Required task — Format these lines as a JSON list of strings, one string per line, with blank lines left out. Leave the pictures out of the answer.

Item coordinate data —
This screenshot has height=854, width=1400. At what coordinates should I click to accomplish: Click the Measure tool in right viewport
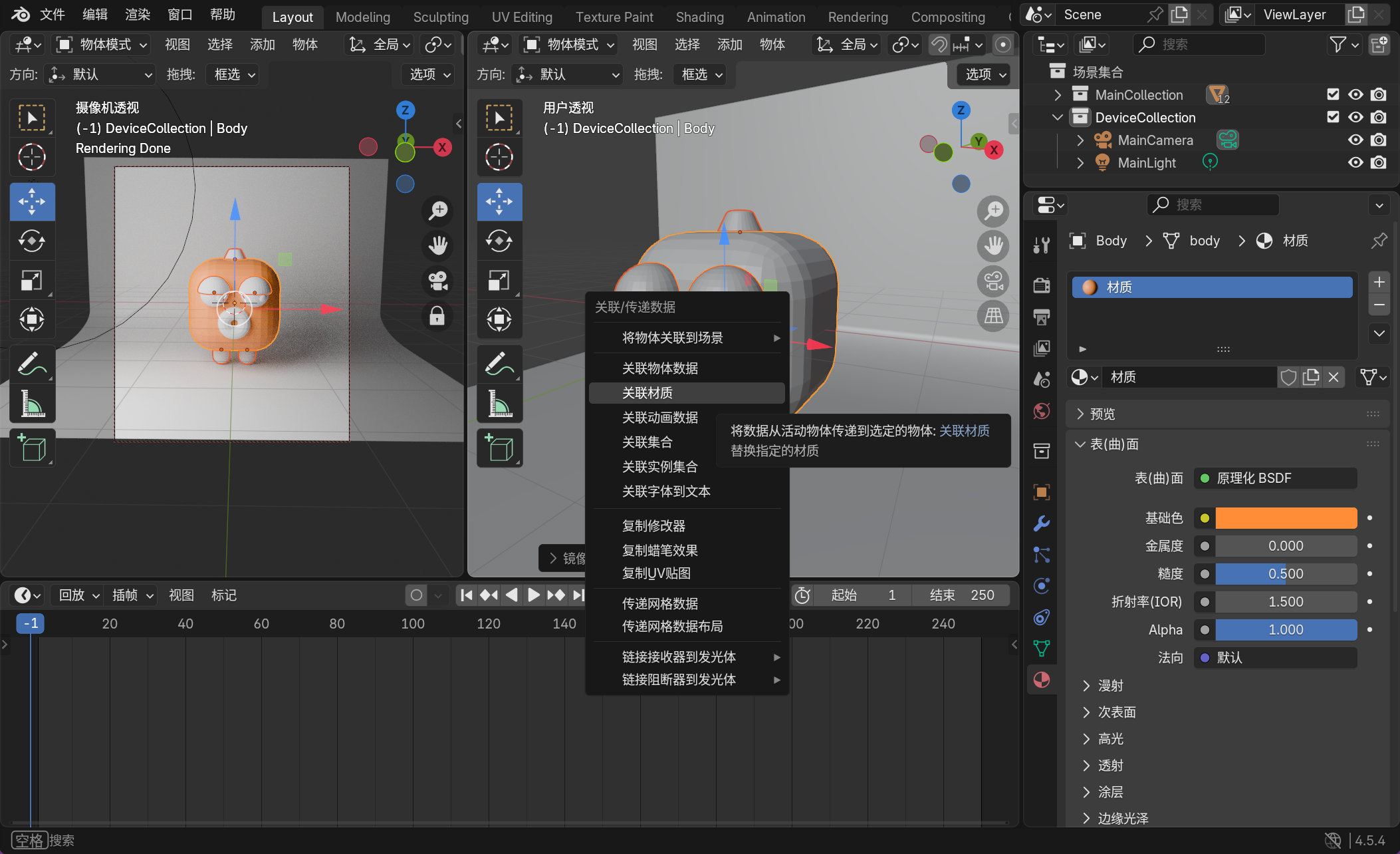click(x=499, y=404)
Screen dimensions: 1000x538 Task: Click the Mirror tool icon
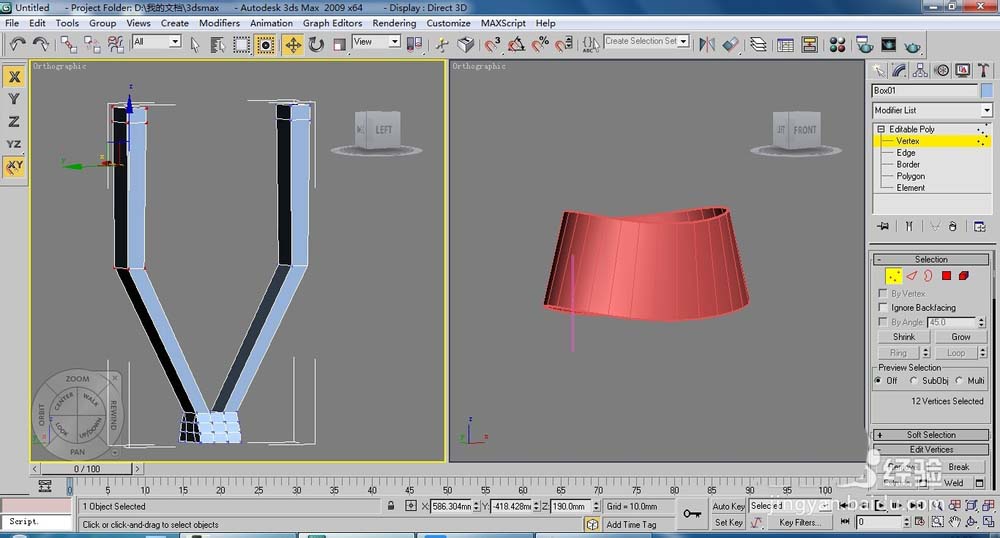(x=708, y=44)
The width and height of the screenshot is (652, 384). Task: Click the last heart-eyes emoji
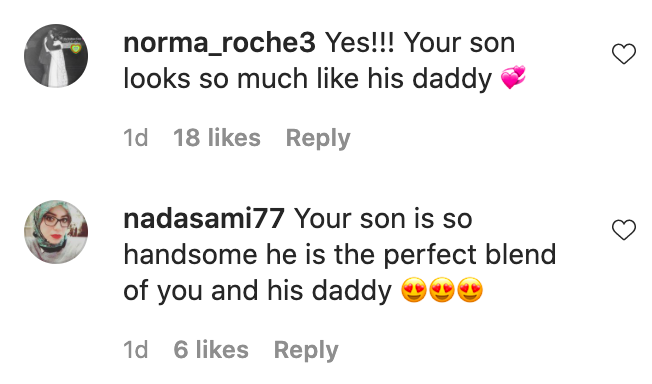click(470, 290)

Correct output —
[
  "This screenshot has height=854, width=1400. At what coordinates should I click to accomplish: Click the Measure tool in right viewport",
  "click(x=499, y=404)",
  "Screen dimensions: 1000x538 Task: Click the Mirror tool icon",
  "(x=708, y=44)",
  "The width and height of the screenshot is (652, 384). Task: Click the last heart-eyes emoji",
  "click(470, 290)"
]